[[ Given information, beginning ]]

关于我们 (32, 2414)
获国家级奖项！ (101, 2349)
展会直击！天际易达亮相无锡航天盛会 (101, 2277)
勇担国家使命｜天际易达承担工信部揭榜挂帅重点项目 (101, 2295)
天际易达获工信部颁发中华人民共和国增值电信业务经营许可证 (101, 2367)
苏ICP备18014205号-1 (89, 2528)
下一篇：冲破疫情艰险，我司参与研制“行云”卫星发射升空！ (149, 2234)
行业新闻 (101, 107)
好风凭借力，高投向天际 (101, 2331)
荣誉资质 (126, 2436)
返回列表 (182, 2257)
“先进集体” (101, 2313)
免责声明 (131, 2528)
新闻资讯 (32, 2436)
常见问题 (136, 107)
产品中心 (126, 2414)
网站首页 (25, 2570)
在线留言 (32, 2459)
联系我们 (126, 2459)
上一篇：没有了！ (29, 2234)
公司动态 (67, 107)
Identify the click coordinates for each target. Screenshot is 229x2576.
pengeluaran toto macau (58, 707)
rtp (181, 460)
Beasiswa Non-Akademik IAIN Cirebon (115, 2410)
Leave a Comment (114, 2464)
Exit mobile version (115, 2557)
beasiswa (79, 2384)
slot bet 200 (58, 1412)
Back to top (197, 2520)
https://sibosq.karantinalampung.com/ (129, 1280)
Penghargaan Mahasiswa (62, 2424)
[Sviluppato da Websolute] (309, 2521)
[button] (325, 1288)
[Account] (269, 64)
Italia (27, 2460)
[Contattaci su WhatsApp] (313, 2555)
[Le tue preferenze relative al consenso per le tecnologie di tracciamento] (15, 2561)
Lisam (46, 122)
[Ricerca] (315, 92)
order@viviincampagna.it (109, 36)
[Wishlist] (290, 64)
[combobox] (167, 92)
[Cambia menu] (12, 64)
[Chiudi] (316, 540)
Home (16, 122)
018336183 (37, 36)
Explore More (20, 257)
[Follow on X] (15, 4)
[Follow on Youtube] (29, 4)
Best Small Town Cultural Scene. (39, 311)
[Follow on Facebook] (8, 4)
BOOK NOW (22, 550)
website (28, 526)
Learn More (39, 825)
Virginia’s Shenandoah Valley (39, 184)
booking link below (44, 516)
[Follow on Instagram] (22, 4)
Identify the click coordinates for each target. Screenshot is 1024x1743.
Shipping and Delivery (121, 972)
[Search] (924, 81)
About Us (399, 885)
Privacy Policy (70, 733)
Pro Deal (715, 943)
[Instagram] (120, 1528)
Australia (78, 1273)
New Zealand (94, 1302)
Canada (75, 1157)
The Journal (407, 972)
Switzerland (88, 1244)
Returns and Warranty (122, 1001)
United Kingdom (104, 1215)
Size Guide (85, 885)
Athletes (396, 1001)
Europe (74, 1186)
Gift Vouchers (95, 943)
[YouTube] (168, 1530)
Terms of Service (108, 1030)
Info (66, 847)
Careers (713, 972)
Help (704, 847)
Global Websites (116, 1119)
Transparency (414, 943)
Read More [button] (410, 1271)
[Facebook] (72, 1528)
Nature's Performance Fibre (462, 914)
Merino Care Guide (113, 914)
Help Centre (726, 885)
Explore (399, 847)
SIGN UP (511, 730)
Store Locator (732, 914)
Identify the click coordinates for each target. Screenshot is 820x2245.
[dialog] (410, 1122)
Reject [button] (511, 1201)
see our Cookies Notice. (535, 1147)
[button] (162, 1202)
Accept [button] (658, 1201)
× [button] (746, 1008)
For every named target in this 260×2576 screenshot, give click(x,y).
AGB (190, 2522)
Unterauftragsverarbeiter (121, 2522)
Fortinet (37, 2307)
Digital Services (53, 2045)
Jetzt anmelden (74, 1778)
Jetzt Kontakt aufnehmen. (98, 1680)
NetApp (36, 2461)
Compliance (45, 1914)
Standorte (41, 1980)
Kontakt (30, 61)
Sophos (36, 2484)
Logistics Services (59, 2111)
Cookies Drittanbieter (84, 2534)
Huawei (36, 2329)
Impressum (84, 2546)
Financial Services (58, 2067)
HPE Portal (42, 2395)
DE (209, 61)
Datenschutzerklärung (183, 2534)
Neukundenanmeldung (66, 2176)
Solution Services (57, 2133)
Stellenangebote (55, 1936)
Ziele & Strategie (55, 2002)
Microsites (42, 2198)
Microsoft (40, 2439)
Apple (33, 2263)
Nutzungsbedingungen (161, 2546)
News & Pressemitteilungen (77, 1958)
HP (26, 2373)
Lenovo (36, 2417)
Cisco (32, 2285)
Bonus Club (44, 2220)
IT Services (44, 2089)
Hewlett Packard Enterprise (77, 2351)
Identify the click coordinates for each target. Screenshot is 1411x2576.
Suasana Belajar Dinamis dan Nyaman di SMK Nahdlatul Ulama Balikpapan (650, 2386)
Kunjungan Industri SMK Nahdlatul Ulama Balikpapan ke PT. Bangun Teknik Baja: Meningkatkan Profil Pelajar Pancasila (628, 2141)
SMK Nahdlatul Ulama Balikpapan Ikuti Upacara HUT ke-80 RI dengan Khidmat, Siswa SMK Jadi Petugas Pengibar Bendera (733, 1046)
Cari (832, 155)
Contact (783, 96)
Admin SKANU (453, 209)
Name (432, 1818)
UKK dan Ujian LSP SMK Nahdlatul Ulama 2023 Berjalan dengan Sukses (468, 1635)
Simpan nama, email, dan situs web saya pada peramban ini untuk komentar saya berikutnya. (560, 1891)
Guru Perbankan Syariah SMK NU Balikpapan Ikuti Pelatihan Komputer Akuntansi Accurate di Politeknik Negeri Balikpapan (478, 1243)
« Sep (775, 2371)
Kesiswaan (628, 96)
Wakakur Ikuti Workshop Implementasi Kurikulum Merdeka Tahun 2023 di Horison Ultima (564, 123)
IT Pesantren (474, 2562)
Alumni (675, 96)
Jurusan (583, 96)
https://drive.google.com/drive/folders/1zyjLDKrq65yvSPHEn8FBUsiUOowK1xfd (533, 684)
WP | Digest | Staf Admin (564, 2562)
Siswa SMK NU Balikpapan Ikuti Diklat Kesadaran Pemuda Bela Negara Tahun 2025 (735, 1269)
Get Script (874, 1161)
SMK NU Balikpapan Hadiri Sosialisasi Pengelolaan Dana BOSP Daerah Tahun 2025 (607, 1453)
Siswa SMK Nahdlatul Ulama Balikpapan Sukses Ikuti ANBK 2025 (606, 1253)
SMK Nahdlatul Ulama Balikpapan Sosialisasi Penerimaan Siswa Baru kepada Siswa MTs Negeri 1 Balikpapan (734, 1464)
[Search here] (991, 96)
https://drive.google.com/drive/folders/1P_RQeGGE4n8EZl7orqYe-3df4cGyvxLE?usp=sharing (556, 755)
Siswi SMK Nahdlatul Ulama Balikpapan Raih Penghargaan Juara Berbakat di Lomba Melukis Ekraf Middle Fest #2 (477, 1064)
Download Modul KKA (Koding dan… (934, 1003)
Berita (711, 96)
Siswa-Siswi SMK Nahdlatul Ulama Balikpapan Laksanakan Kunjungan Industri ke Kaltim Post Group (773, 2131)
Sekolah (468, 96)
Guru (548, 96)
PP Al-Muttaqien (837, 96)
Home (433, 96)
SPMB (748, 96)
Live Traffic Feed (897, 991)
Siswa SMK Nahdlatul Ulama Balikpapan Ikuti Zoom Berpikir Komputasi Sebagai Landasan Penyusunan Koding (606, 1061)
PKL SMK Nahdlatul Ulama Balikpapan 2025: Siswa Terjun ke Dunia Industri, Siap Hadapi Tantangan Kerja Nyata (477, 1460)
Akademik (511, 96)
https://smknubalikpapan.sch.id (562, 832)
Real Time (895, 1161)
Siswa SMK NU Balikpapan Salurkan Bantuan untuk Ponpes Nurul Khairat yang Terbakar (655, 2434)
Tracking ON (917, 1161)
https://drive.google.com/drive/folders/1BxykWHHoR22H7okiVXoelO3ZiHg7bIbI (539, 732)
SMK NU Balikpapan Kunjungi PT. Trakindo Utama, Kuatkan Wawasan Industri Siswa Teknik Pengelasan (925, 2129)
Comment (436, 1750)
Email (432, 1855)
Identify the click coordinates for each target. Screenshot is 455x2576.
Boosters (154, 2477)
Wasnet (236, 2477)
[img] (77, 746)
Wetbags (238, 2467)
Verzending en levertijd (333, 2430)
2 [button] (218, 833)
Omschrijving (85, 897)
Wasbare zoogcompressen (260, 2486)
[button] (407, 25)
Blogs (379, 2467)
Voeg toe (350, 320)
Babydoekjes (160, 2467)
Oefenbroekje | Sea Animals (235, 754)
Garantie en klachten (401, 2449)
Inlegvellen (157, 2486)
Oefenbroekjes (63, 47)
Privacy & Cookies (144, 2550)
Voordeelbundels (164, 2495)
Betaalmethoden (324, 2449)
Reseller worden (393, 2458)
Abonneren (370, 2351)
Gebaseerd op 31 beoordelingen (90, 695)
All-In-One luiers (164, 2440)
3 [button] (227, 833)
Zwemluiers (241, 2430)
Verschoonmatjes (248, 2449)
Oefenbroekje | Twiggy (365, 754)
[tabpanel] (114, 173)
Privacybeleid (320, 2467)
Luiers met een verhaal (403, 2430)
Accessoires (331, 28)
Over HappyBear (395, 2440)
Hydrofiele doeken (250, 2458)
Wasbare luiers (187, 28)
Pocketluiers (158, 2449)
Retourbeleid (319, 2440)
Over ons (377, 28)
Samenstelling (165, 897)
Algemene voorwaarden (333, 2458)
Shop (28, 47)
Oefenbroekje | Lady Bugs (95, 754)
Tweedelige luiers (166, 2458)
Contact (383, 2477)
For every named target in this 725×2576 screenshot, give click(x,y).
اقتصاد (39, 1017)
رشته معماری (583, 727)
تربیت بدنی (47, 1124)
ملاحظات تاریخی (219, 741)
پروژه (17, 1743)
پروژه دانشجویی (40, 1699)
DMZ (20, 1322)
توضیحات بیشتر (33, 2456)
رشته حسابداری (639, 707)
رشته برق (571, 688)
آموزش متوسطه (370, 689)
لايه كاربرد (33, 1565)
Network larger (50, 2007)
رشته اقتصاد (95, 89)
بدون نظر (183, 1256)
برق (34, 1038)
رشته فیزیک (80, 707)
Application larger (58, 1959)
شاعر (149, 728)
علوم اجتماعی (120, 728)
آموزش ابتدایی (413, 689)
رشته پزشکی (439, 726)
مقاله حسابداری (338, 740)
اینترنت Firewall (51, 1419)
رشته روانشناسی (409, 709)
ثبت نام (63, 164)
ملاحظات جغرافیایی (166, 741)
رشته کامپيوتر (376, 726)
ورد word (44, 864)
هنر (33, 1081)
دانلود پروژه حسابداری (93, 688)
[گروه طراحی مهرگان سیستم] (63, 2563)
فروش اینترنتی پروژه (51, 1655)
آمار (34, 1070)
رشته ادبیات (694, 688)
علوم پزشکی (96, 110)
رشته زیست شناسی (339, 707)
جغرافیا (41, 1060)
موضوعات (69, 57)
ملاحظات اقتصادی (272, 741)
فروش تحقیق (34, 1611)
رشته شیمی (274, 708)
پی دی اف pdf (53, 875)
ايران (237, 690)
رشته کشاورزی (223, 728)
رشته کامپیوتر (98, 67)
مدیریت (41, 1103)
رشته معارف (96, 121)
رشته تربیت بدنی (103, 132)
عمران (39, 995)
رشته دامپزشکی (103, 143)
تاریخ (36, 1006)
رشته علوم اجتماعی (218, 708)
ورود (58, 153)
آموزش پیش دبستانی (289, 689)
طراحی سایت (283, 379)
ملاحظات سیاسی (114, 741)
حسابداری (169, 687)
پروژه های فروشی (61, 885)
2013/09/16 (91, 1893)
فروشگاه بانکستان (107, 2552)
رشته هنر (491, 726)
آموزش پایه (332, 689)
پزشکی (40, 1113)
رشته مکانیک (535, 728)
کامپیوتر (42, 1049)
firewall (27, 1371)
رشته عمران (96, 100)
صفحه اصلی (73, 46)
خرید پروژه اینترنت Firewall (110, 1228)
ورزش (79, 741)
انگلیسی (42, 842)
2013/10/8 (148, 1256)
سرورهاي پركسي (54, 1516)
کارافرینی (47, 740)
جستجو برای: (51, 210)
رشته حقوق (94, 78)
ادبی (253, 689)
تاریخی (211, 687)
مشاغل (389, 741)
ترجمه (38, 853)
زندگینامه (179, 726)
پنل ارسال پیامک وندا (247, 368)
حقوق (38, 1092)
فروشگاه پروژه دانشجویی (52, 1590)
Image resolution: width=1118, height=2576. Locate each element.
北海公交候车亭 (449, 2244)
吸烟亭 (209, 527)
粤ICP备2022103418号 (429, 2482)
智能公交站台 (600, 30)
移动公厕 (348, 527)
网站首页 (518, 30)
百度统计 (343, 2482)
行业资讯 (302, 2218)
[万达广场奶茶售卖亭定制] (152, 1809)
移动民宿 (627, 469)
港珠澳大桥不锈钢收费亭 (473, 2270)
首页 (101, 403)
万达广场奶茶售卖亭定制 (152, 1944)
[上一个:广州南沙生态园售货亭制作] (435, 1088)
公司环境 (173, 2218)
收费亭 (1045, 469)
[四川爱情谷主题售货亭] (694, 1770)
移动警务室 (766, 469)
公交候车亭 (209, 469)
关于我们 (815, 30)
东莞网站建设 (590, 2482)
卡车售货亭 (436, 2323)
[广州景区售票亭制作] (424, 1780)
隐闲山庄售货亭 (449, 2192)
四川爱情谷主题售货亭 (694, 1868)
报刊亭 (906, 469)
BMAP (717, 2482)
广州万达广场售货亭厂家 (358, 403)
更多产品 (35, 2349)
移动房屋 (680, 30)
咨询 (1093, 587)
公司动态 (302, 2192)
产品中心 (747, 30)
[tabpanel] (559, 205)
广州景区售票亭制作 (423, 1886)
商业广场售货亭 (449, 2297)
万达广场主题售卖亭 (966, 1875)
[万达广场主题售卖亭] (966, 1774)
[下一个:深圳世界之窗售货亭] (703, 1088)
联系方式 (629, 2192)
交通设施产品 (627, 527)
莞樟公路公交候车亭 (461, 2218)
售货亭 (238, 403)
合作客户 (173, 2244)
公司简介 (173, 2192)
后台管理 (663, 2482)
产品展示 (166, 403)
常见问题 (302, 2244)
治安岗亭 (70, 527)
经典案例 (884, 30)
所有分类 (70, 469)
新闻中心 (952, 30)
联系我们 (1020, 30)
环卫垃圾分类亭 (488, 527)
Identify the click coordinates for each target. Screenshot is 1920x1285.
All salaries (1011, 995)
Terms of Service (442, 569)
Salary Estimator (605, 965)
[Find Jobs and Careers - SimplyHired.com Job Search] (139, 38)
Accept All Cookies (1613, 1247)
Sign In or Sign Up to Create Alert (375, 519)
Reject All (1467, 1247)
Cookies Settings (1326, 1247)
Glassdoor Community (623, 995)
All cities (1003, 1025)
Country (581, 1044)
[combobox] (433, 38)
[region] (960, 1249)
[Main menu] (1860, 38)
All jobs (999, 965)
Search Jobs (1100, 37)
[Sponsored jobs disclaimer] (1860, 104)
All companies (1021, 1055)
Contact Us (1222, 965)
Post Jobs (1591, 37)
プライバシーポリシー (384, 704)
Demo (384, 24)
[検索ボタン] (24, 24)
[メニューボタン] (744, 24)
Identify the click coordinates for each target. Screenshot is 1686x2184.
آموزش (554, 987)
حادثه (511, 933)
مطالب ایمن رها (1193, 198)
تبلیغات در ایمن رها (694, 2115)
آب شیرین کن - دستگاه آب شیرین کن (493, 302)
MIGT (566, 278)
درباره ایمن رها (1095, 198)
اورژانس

[[ Given information, end ]]

— Problem to solve —
Could you write out, exactly as they stand, only the lines above that begin at the line with "HPE Portal (42, 2395)" and stop after the line with "HP (26, 2373)"?

— Solution for this exercise —
HPE Portal (42, 2395)
DE (209, 61)
Datenschutzerklärung (183, 2534)
Neukundenanmeldung (66, 2176)
Solution Services (57, 2133)
Stellenangebote (55, 1936)
Ziele & Strategie (55, 2002)
Microsites (42, 2198)
Microsoft (40, 2439)
Apple (33, 2263)
Nutzungsbedingungen (161, 2546)
News & Pressemitteilungen (77, 1958)
HP (26, 2373)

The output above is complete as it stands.